The hashtag has proven to be an effective model for businesses and individuals to keep themselves engaged in relevant conversations while tracking their social media reach. Though most people associate the hashtag system with Twitter, it wound up becoming so effective that a myriad of other social networks have adopted this scheme. To jump on the bandwagon, it helps to understand the way hashtags are supported on common networks you may use.
Facebook hashtags are a little more unique in how they unite concepts. You can theoretically add an unlimited amount of hashtags to any post. While this sounds like it’s excellent for maximizing your reach, that’s actually a little bit deceiving.
Facebook doesn’t allow a direct search for hashtags through its search bar. The only way to find posts related to a hashtag is to click on the hashtag when you see it. There is a shortcut, although it’s not promoted. If you manually visit facebook.com/hashtag/(search term), you will then be directed to a page where you see all results in aggregate, with posts by those in your network showing up closest to the top. Facebook hashtags tend to work best when you’re attempting to cash in on something that’s already viral.
Instagram caps hashtags at thirty per post, which is more than enough to get your point across. If you left out some hashtags you feel are important, you can retroactively place them in the comments section of your photo, and Instagram will consider them valid. Instagram’s search results display in ascending order, so newest posts will show at the top.
On Instagram, people utilize hashtags to find people they have something in common with. There are also a number of games and challenges that involve posting with a specific hashtag, and the people who participate in those often look at what others have posted. They’re also interested in finding people in their own areas, so using hashtags that reflect your current location will also boost your visibility.
Tumblr is essentially a blog site, so hashtags work like general post tags. This makes Tumblr’s hashtags unique, because you’re able to include numbers, spaces, and characters which are forbidden by most other social networks.
Tumblr is a big place to investigate trends and curate content. Because of this, people will often spend a great deal of time looking at the things that have been posted under a specific hashtag. If you’re following Tumblr’s trends, just adding the proper hashtags can direct tons of visitors to your blog.
Flickr supports hashtags, but they don’t actually seem to make a difference. They don’t do anything to improve your presence and are mainly used as an organizational tool. You can add hashtags for your own personal benefit, but they’re never going to reach other users.

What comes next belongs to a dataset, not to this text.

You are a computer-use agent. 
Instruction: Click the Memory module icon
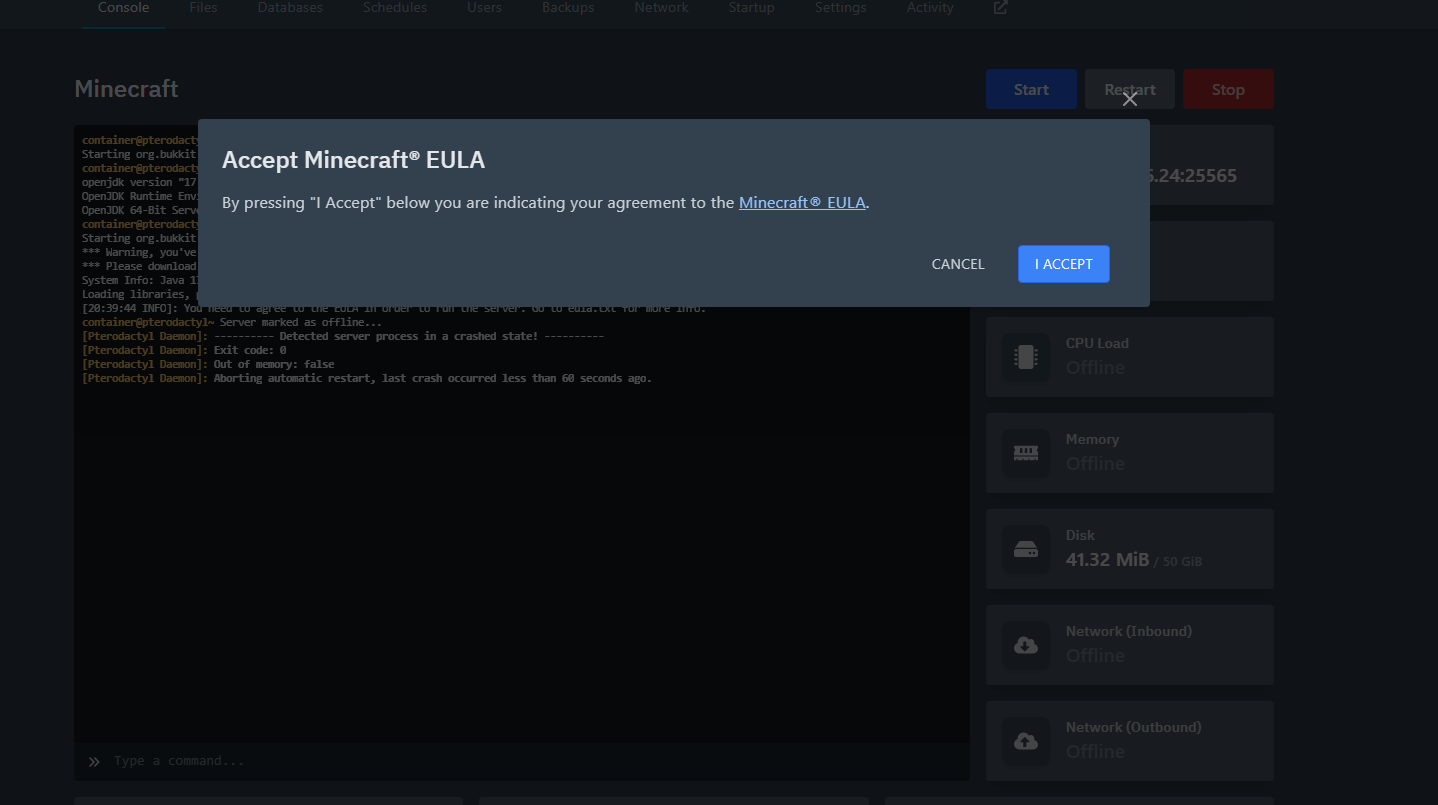pyautogui.click(x=1026, y=453)
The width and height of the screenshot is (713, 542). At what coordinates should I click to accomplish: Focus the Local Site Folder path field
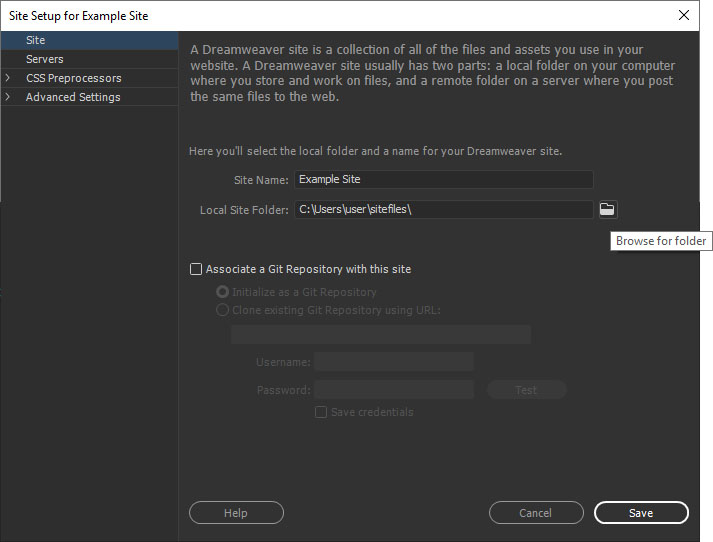pos(443,209)
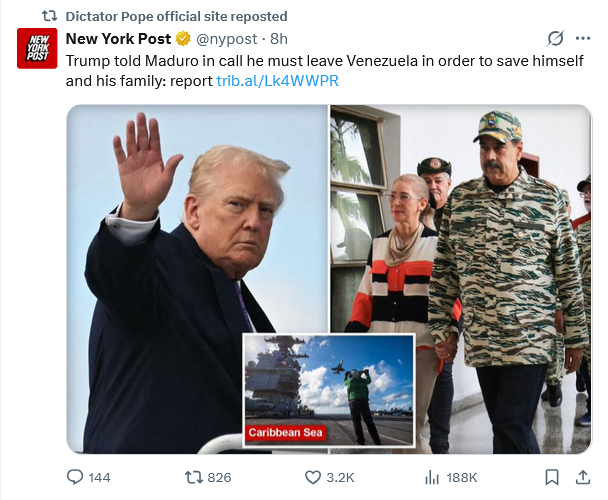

Much like Flickr, Pinterest supports hashtags, but you really can’t do anything with them. The search function turns the hashtag into a broad search term that won’t necessarily direct you to the content you’re looking for. It’s never a bad idea to use a hashtag for branding, but the hashtag only really serves as decoration.
This is the only network that will automate hashtags for you. When you’ve posted an update, the system will take the liberty of adding hashtags it believes are relevant to your content. These hashtags will unite you with a broader group of people that you may not already be connected with. In function, hashtags on Google Plus serve as an exploratory tool rather than a promotional trend.